- _Exercises_
**a)** Summarize the article about the couple's divided apartment in two sentences.
**b)** Answer these questions on the article about the couple's divided apartment, one per line:
(i) How old is Allen Sheinman?
(ii) How many square feet is the apartment?
(iii) Which rooms were "kind of a demilitarized zone"?
**c)** Write what comes next in the article about the couple's divided apartment, starting after its final sentence.

- _Selected excerpt_
Metro

Married couple lives in divided apartment

This quirky couple has a secret to a happy marriage — try not to live together!

Allen Sheinman, 58, says he and his wife, Collette Stallone, 56, kept separate homes for the first four years of their marriage, but when hard times hit in 2009 they did the unthinkable and moved into the same apartment.

Battle lines were drawn and plastic walls went up, as the kooky pair divvied up her tiny, 576-square-foot West Village apartment as though it were postwar Berlin.

“I told her I could handle getting married and living together, just not both,” Sheinman old The Post.

There was no crossing into each other’s domain without permission: She took the bedroom, he walled off the sofa-bed in the living room. The kitchen and bathroom were kind of a demilitarized zone.

Almost nothing is communal: They each have their own newspaper and magazine subscriptions, and when they watch the same TV show, they do it from separate rooms.

- _Dataset rows_

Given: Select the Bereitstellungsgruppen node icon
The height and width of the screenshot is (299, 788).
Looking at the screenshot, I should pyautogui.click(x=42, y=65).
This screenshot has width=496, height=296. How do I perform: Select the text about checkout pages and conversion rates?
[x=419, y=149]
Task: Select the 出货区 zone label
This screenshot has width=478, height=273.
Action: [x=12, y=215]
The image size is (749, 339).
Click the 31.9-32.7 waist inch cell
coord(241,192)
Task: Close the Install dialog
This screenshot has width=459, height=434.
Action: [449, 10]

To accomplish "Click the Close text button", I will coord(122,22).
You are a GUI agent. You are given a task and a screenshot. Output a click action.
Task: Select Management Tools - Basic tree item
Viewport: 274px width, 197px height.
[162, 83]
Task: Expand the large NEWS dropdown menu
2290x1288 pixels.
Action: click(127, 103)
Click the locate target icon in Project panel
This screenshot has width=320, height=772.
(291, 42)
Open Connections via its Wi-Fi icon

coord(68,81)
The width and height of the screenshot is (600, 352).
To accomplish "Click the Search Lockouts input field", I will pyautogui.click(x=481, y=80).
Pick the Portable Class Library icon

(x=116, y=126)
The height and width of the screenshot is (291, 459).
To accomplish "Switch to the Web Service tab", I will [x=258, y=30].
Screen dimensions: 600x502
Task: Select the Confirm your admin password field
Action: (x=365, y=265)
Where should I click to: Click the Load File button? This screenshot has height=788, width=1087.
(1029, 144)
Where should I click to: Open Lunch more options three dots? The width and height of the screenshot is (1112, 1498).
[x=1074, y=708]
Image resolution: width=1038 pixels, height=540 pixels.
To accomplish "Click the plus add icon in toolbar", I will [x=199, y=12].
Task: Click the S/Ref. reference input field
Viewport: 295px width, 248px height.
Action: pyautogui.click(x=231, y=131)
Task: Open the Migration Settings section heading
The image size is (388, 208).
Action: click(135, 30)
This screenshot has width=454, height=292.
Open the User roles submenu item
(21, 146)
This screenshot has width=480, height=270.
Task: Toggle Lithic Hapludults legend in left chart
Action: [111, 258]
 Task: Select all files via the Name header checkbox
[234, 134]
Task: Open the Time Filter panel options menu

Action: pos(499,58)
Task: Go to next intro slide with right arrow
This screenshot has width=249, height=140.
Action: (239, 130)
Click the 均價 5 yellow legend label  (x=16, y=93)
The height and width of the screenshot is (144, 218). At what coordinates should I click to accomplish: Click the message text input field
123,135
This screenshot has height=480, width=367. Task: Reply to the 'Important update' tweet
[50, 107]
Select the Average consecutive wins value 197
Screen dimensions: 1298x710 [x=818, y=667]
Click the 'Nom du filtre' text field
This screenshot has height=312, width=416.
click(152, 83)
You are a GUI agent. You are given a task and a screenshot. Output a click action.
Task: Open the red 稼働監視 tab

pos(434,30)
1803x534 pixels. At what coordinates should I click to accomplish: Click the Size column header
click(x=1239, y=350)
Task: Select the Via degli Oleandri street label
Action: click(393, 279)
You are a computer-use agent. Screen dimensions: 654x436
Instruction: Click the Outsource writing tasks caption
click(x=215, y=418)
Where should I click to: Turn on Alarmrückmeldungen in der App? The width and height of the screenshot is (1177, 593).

- _Solved tasks_
**a)** Allen Sheinman and Collette Stallone kept separate homes for the first four years of their marriage, but when hard times hit in 2009 they moved into her 576-square-foot West Village apartment. They split it up with plastic walls, with her taking the bedroom and him the sofa-bed in the living room, and they share almost nothing, even watching the same TV show from separate rooms.

**b)**
(i) 58
(ii) 576
(iii) The kitchen and bathroom

**c)**
By keeping apart, they’ve made their marriage a blissful one, Stallone insists.

“I don’t need to see Allen brushing his teeth,” she explained.

A former staffer at High Times and Swank magazines who now serves as managing editor at Meetings and Conventions, a trade publication, Sheinman has piled all of his earthly possessions into his room. His wife did offer him a small corner of shelf space.

The kitchen — which jarringly hosts the apartment’s shower and only sink — is the only area for both parties ‘round the clock.

The apartment’s toilet is located in the rear of Stallone’s room, which requires Sheinman’s entry when nature calls.

“That’s a problem,” she said.

A Harlem high-school teacher before retiring to start a homemade-jewelry business, Stallone said constant intermingling is not only unnecessary, but harmful.

The couple, who are featured in a Gloaming Pictures documentary titled “Two’s a Crowd” that will have its New York premiere at the Rooftop Films Summer Series on July 21, met on an AOL personals site.

And despite their unusual living arrangement, they’re often a picture of marital bliss while holding hands during strolls through the city.

“I don’t know where this idea came from that you always have to be in the middle of whatever the other person is doing,” Stallone said.

“When you’re young, you think, ‘Oh, we’re in love,’ all that. But when you get older, you say, ‘You know, I love you, but I need my space.’”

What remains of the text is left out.